--- START OF RECORDS PROVIDED ---

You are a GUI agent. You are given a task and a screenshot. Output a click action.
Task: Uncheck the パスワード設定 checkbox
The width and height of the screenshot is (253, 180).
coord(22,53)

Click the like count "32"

--- END OF RECORDS PROVIDED ---
--- START OF RECORDS PROVIDED ---

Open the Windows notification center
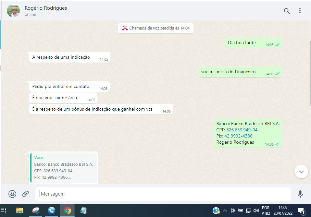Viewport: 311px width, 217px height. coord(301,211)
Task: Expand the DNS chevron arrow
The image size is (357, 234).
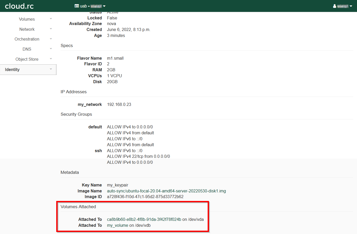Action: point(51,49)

--- END OF RECORDS PROVIDED ---

* _TASK STATEMENT_: Write out again everything from the line containing "Open the Windows notification center" down to the line containing "Action: point(51,49)", scaling every number in the answers (the viewport dimensions and the click coordinates) by 2.5 and rounding each to a whole number, with halves rounded up. Keep the other lines unchanged and leave the pictures out.

* _EXERCISE RESULT_:
Open the Windows notification center
Viewport: 778px width, 543px height. coord(753,528)
Task: Expand the DNS chevron arrow
The image size is (357, 234).
Action: point(128,123)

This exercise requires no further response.